**Exercise:**
The full listing must be reproduced exactly as given.

**Material shown:**
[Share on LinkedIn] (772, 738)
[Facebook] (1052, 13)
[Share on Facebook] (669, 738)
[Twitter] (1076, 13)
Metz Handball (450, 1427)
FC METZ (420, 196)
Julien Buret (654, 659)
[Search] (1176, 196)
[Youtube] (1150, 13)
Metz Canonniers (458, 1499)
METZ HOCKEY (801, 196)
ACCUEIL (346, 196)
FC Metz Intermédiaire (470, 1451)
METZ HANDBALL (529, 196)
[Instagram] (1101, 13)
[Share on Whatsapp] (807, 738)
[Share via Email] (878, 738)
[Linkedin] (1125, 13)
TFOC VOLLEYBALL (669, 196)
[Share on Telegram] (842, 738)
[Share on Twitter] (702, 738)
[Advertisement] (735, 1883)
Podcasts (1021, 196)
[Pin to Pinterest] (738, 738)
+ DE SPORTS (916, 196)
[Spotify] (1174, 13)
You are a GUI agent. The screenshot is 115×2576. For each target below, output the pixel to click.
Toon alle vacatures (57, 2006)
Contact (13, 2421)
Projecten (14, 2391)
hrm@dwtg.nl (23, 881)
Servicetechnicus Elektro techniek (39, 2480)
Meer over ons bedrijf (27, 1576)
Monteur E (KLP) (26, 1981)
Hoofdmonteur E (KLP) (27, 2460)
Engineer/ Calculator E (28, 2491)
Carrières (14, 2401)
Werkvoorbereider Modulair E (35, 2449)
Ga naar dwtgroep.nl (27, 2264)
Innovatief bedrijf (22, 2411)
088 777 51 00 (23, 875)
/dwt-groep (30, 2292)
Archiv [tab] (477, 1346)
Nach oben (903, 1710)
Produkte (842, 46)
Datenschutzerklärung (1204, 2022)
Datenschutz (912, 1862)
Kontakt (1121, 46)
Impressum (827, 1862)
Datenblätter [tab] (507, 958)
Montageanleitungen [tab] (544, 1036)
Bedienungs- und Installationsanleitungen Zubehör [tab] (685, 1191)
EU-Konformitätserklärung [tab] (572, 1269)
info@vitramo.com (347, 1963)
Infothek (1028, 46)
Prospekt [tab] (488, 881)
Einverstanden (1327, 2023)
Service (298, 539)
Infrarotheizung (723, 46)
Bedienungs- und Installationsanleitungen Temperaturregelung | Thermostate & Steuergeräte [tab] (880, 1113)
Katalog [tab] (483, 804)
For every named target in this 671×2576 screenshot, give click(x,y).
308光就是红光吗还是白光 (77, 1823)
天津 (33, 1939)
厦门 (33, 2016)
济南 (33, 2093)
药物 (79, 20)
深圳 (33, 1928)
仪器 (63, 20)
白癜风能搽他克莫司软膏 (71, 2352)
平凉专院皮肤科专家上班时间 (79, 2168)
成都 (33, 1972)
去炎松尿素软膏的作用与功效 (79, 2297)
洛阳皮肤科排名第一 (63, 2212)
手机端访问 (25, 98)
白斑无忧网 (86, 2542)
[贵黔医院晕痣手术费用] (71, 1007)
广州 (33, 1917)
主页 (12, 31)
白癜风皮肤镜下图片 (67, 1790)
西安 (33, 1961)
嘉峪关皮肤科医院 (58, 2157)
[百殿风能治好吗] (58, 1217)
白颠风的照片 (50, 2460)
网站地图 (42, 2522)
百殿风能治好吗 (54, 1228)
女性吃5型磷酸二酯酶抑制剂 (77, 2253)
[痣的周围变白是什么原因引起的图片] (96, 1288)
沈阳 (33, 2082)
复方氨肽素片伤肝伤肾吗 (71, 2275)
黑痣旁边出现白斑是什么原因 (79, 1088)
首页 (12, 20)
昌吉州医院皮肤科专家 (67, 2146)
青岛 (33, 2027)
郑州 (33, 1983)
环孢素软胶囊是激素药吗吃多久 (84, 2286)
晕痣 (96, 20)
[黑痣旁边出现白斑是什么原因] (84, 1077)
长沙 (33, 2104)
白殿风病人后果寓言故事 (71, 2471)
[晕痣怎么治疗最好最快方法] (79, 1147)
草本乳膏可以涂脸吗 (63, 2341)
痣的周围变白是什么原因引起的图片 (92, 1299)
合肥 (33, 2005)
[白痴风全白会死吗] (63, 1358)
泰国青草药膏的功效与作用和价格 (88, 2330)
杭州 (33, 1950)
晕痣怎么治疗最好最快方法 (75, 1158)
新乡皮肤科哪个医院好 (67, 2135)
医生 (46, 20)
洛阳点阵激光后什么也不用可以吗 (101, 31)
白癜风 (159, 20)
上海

**Response box:**
[Share on LinkedIn] (772, 738)
[Facebook] (1052, 13)
[Share on Facebook] (669, 738)
[Twitter] (1076, 13)
Metz Handball (450, 1427)
FC METZ (420, 196)
Julien Buret (654, 659)
[Search] (1176, 196)
[Youtube] (1150, 13)
Metz Canonniers (458, 1499)
METZ HOCKEY (801, 196)
ACCUEIL (346, 196)
FC Metz Intermédiaire (470, 1451)
METZ HANDBALL (529, 196)
[Instagram] (1101, 13)
[Share on Whatsapp] (807, 738)
[Share via Email] (878, 738)
[Linkedin] (1125, 13)
TFOC VOLLEYBALL (669, 196)
[Share on Telegram] (842, 738)
[Share on Twitter] (702, 738)
[Advertisement] (735, 1883)
Podcasts (1021, 196)
[Pin to Pinterest] (738, 738)
+ DE SPORTS (916, 196)
[Spotify] (1174, 13)
You are a GUI agent. The screenshot is 115×2576. For each target below, output the pixel to click.
Toon alle vacatures (57, 2006)
Contact (13, 2421)
Projecten (14, 2391)
hrm@dwtg.nl (23, 881)
Servicetechnicus Elektro techniek (39, 2480)
Meer over ons bedrijf (27, 1576)
Monteur E (KLP) (26, 1981)
Hoofdmonteur E (KLP) (27, 2460)
Engineer/ Calculator E (28, 2491)
Carrières (14, 2401)
Werkvoorbereider Modulair E (35, 2449)
Ga naar dwtgroep.nl (27, 2264)
Innovatief bedrijf (22, 2411)
088 777 51 00 (23, 875)
/dwt-groep (30, 2292)
Archiv [tab] (477, 1346)
Nach oben (903, 1710)
Produkte (842, 46)
Datenschutzerklärung (1204, 2022)
Datenschutz (912, 1862)
Kontakt (1121, 46)
Impressum (827, 1862)
Datenblätter [tab] (507, 958)
Montageanleitungen [tab] (544, 1036)
Bedienungs- und Installationsanleitungen Zubehör [tab] (685, 1191)
EU-Konformitätserklärung [tab] (572, 1269)
info@vitramo.com (347, 1963)
Infothek (1028, 46)
Prospekt [tab] (488, 881)
Einverstanden (1327, 2023)
Service (298, 539)
Infrarotheizung (723, 46)
Bedienungs- und Installationsanleitungen Temperaturregelung | Thermostate & Steuergeräte [tab] (880, 1113)
Katalog [tab] (483, 804)
For every named target in this 671×2576 screenshot, give click(x,y).
308光就是红光吗还是白光 (77, 1823)
天津 (33, 1939)
厦门 (33, 2016)
济南 (33, 2093)
药物 (79, 20)
深圳 (33, 1928)
仪器 (63, 20)
白癜风能搽他克莫司软膏 (71, 2352)
平凉专院皮肤科专家上班时间 (79, 2168)
成都 (33, 1972)
去炎松尿素软膏的作用与功效 (79, 2297)
洛阳皮肤科排名第一 (63, 2212)
手机端访问 (25, 98)
白斑无忧网 (86, 2542)
[贵黔医院晕痣手术费用] (71, 1007)
广州 (33, 1917)
主页 (12, 31)
白癜风皮肤镜下图片 (67, 1790)
西安 (33, 1961)
嘉峪关皮肤科医院 (58, 2157)
[百殿风能治好吗] (58, 1217)
白颠风的照片 (50, 2460)
网站地图 (42, 2522)
百殿风能治好吗 (54, 1228)
女性吃5型磷酸二酯酶抑制剂 (77, 2253)
[痣的周围变白是什么原因引起的图片] (96, 1288)
沈阳 (33, 2082)
复方氨肽素片伤肝伤肾吗 (71, 2275)
黑痣旁边出现白斑是什么原因 (79, 1088)
首页 (12, 20)
昌吉州医院皮肤科专家 (67, 2146)
青岛 (33, 2027)
郑州 (33, 1983)
环孢素软胶囊是激素药吗吃多久 (84, 2286)
晕痣 (96, 20)
[黑痣旁边出现白斑是什么原因] (84, 1077)
长沙 (33, 2104)
白殿风病人后果寓言故事 (71, 2471)
[晕痣怎么治疗最好最快方法] (79, 1147)
草本乳膏可以涂脸吗 (63, 2341)
痣的周围变白是什么原因引起的图片 (92, 1299)
合肥 (33, 2005)
[白痴风全白会死吗] (63, 1358)
泰国青草药膏的功效与作用和价格 (88, 2330)
杭州 (33, 1950)
晕痣怎么治疗最好最快方法 (75, 1158)
新乡皮肤科哪个医院好 (67, 2135)
医生 (46, 20)
洛阳点阵激光后什么也不用可以吗 (101, 31)
白癜风 (159, 20)
上海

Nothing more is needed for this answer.